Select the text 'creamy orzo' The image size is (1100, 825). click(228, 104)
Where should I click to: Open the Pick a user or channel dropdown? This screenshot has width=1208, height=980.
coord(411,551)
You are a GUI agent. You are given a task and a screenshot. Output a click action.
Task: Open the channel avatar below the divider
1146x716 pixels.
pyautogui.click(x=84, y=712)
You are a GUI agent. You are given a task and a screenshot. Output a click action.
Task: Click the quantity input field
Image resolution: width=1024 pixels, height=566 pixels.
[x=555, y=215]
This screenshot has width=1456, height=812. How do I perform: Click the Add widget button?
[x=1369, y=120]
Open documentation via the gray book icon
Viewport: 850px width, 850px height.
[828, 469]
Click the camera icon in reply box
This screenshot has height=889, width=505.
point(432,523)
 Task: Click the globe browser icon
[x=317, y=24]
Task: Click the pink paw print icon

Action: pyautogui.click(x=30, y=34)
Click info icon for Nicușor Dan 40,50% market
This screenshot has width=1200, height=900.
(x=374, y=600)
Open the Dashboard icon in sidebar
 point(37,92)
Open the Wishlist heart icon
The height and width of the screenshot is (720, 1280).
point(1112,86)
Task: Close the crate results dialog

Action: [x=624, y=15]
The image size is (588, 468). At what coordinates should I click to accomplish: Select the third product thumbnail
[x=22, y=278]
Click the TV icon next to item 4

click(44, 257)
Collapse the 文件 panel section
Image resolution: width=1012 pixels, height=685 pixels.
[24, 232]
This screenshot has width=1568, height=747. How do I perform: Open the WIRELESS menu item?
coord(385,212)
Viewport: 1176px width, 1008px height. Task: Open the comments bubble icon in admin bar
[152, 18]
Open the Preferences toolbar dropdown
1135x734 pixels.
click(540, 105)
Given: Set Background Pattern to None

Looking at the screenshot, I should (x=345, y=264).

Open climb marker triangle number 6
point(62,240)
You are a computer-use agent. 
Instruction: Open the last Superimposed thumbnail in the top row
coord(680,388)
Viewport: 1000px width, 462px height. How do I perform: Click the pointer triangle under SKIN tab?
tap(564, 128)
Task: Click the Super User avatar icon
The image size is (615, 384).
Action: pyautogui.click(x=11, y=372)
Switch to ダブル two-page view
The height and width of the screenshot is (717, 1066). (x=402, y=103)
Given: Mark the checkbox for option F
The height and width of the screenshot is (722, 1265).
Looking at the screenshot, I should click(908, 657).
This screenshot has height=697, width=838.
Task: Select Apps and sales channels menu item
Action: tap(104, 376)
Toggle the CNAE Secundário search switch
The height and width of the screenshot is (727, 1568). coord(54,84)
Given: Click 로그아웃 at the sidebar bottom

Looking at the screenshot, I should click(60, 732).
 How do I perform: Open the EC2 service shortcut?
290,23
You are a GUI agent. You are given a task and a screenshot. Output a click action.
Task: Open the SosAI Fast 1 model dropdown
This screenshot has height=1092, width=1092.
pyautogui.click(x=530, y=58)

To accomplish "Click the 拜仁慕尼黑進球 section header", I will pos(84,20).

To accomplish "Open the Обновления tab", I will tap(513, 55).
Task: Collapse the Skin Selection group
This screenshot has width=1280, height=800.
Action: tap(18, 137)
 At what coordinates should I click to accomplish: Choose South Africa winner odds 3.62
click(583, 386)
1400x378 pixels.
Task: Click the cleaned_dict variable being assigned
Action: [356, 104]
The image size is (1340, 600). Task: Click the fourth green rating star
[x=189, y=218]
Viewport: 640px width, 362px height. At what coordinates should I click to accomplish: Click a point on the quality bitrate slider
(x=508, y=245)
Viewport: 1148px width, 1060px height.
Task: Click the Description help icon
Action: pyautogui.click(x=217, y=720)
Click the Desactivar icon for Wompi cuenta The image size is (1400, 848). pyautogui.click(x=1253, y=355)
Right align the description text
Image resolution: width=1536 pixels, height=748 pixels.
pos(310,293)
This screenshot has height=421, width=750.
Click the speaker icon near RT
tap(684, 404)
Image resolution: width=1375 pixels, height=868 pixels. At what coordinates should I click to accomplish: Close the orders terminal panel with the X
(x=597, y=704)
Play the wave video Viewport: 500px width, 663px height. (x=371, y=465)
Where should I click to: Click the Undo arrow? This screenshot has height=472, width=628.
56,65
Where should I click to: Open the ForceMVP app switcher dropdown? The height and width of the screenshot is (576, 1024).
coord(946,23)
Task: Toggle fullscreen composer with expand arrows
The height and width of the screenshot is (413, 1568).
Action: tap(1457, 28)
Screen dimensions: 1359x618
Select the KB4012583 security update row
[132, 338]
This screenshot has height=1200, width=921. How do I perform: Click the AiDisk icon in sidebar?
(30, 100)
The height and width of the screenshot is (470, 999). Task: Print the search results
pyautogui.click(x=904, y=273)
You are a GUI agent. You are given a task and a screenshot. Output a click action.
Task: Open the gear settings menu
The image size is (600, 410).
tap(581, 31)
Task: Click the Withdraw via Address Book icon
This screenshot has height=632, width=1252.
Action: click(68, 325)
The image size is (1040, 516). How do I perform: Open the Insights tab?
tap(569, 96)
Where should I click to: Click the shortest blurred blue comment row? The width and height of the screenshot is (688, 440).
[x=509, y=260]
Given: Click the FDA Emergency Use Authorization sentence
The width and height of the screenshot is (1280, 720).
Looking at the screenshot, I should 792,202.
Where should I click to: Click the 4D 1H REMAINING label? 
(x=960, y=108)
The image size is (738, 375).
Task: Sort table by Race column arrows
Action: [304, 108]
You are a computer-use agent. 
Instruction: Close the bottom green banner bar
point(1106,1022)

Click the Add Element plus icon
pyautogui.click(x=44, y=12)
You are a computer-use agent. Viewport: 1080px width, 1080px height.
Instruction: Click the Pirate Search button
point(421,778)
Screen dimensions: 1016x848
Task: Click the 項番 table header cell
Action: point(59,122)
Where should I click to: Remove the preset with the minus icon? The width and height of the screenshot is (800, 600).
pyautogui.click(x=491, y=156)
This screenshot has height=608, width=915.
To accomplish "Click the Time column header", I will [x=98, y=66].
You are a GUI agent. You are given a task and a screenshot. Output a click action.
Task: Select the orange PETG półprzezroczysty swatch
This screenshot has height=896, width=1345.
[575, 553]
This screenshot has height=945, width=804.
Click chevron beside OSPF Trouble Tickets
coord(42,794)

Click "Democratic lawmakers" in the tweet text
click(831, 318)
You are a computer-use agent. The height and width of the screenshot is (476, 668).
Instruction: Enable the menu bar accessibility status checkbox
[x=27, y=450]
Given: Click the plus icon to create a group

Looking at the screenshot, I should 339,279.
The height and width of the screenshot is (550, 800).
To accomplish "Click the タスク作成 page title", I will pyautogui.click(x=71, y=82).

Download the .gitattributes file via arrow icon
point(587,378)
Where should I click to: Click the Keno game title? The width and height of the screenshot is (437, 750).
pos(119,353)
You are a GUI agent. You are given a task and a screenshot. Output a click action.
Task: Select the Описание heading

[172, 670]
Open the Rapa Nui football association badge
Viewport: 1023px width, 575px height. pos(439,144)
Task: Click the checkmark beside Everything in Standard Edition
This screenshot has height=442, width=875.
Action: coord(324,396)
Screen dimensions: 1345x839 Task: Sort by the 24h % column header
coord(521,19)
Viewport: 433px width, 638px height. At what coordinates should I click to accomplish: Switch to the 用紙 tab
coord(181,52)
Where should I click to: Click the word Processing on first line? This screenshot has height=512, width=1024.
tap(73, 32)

══════════════════════════════

_YOUR ASSIGNMENT_
Exact copy required. Retype all of the entries word for word.

_RESULT_
Select the text 'creamy orzo' The image size is (1100, 825). click(228, 104)
Where should I click to: Open the Pick a user or channel dropdown? This screenshot has width=1208, height=980.
coord(411,551)
You are a GUI agent. You are given a task and a screenshot. Output a click action.
Task: Open the channel avatar below the divider
1146x716 pixels.
pyautogui.click(x=84, y=712)
You are a GUI agent. You are given a task and a screenshot. Output a click action.
Task: Click the quantity input field
Image resolution: width=1024 pixels, height=566 pixels.
[x=555, y=215]
This screenshot has width=1456, height=812. How do I perform: Click the Add widget button?
[x=1369, y=120]
Open documentation via the gray book icon
Viewport: 850px width, 850px height.
[828, 469]
Click the camera icon in reply box
This screenshot has height=889, width=505.
point(432,523)
 Task: Click the globe browser icon
[x=317, y=24]
Task: Click the pink paw print icon

Action: pyautogui.click(x=30, y=34)
Click info icon for Nicușor Dan 40,50% market
This screenshot has width=1200, height=900.
(x=374, y=600)
Open the Dashboard icon in sidebar
 point(37,92)
Open the Wishlist heart icon
The height and width of the screenshot is (720, 1280).
point(1112,86)
Task: Close the crate results dialog

Action: [x=624, y=15]
The image size is (588, 468). At what coordinates should I click to accomplish: Select the third product thumbnail
[x=22, y=278]
Click the TV icon next to item 4

click(44, 257)
Collapse the 文件 panel section
Image resolution: width=1012 pixels, height=685 pixels.
[24, 232]
This screenshot has width=1568, height=747. How do I perform: Open the WIRELESS menu item?
coord(385,212)
Viewport: 1176px width, 1008px height. Task: Open the comments bubble icon in admin bar
[152, 18]
Open the Preferences toolbar dropdown
1135x734 pixels.
click(540, 105)
Given: Set Background Pattern to None

Looking at the screenshot, I should (x=345, y=264).

Open climb marker triangle number 6
point(62,240)
You are a computer-use agent. 
Instruction: Open the last Superimposed thumbnail in the top row
coord(680,388)
Viewport: 1000px width, 462px height. How do I perform: Click the pointer triangle under SKIN tab?
tap(564, 128)
Task: Click the Super User avatar icon
The image size is (615, 384).
Action: pyautogui.click(x=11, y=372)
Switch to ダブル two-page view
The height and width of the screenshot is (717, 1066). (x=402, y=103)
Given: Mark the checkbox for option F
The height and width of the screenshot is (722, 1265).
Looking at the screenshot, I should click(908, 657).
This screenshot has height=697, width=838.
Task: Select Apps and sales channels menu item
Action: tap(104, 376)
Toggle the CNAE Secundário search switch
The height and width of the screenshot is (727, 1568). coord(54,84)
Given: Click 로그아웃 at the sidebar bottom

Looking at the screenshot, I should click(60, 732).
 How do I perform: Open the EC2 service shortcut?
290,23
You are a GUI agent. You are given a task and a screenshot. Output a click action.
Task: Open the SosAI Fast 1 model dropdown
This screenshot has height=1092, width=1092.
pyautogui.click(x=530, y=58)

To accomplish "Click the 拜仁慕尼黑進球 section header", I will pos(84,20).

To accomplish "Open the Обновления tab", I will tap(513, 55).
Task: Collapse the Skin Selection group
This screenshot has width=1280, height=800.
Action: tap(18, 137)
 At what coordinates should I click to accomplish: Choose South Africa winner odds 3.62
click(583, 386)
1400x378 pixels.
Task: Click the cleaned_dict variable being assigned
Action: [356, 104]
The image size is (1340, 600). Task: Click the fourth green rating star
[x=189, y=218]
Viewport: 640px width, 362px height. At what coordinates should I click to accomplish: Click a point on the quality bitrate slider
(x=508, y=245)
Viewport: 1148px width, 1060px height.
Task: Click the Description help icon
Action: pyautogui.click(x=217, y=720)
Click the Desactivar icon for Wompi cuenta The image size is (1400, 848). pyautogui.click(x=1253, y=355)
Right align the description text
Image resolution: width=1536 pixels, height=748 pixels.
pos(310,293)
This screenshot has height=421, width=750.
Click the speaker icon near RT
tap(684, 404)
Image resolution: width=1375 pixels, height=868 pixels. At what coordinates should I click to accomplish: Close the orders terminal panel with the X
(x=597, y=704)
Play the wave video Viewport: 500px width, 663px height. (x=371, y=465)
Where should I click to: Click the Undo arrow? This screenshot has height=472, width=628.
56,65
Where should I click to: Open the ForceMVP app switcher dropdown? The height and width of the screenshot is (576, 1024).
coord(946,23)
Task: Toggle fullscreen composer with expand arrows
The height and width of the screenshot is (413, 1568).
Action: tap(1457, 28)
Screen dimensions: 1359x618
Select the KB4012583 security update row
[132, 338]
This screenshot has height=1200, width=921. How do I perform: Click the AiDisk icon in sidebar?
(30, 100)
The height and width of the screenshot is (470, 999). Task: Print the search results
pyautogui.click(x=904, y=273)
You are a GUI agent. You are given a task and a screenshot. Output a click action.
Task: Open the gear settings menu
The image size is (600, 410).
tap(581, 31)
Task: Click the Withdraw via Address Book icon
This screenshot has height=632, width=1252.
Action: click(68, 325)
The image size is (1040, 516). How do I perform: Open the Insights tab?
tap(569, 96)
Where should I click to: Click the shortest blurred blue comment row? The width and height of the screenshot is (688, 440).
[x=509, y=260]
Given: Click the FDA Emergency Use Authorization sentence
The width and height of the screenshot is (1280, 720).
Looking at the screenshot, I should 792,202.
Where should I click to: Click the 4D 1H REMAINING label? 
(x=960, y=108)
The image size is (738, 375).
Task: Sort table by Race column arrows
Action: [304, 108]
You are a computer-use agent. 
Instruction: Close the bottom green banner bar
point(1106,1022)

Click the Add Element plus icon
pyautogui.click(x=44, y=12)
You are a computer-use agent. Viewport: 1080px width, 1080px height.
Instruction: Click the Pirate Search button
point(421,778)
Screen dimensions: 1016x848
Task: Click the 項番 table header cell
Action: point(59,122)
Where should I click to: Remove the preset with the minus icon? The width and height of the screenshot is (800, 600).
pyautogui.click(x=491, y=156)
This screenshot has height=608, width=915.
To accomplish "Click the Time column header", I will [x=98, y=66].
You are a GUI agent. You are given a task and a screenshot. Output a click action.
Task: Select the orange PETG półprzezroczysty swatch
This screenshot has height=896, width=1345.
[575, 553]
This screenshot has height=945, width=804.
Click chevron beside OSPF Trouble Tickets
coord(42,794)

Click "Democratic lawmakers" in the tweet text
click(831, 318)
You are a computer-use agent. The height and width of the screenshot is (476, 668).
Instruction: Enable the menu bar accessibility status checkbox
[x=27, y=450]
Given: Click the plus icon to create a group

Looking at the screenshot, I should 339,279.
The height and width of the screenshot is (550, 800).
To accomplish "Click the タスク作成 page title", I will pyautogui.click(x=71, y=82).

Download the .gitattributes file via arrow icon
point(587,378)
Where should I click to: Click the Keno game title? The width and height of the screenshot is (437, 750).
pos(119,353)
You are a GUI agent. You are given a task and a screenshot. Output a click action.
Task: Select the Описание heading

[172, 670]
Open the Rapa Nui football association badge
Viewport: 1023px width, 575px height. pos(439,144)
Task: Click the checkmark beside Everything in Standard Edition
This screenshot has height=442, width=875.
Action: coord(324,396)
Screen dimensions: 1345x839 Task: Sort by the 24h % column header
coord(521,19)
Viewport: 433px width, 638px height. At what coordinates should I click to accomplish: Switch to the 用紙 tab
coord(181,52)
Where should I click to: Click the word Processing on first line? This screenshot has height=512, width=1024.
tap(73, 32)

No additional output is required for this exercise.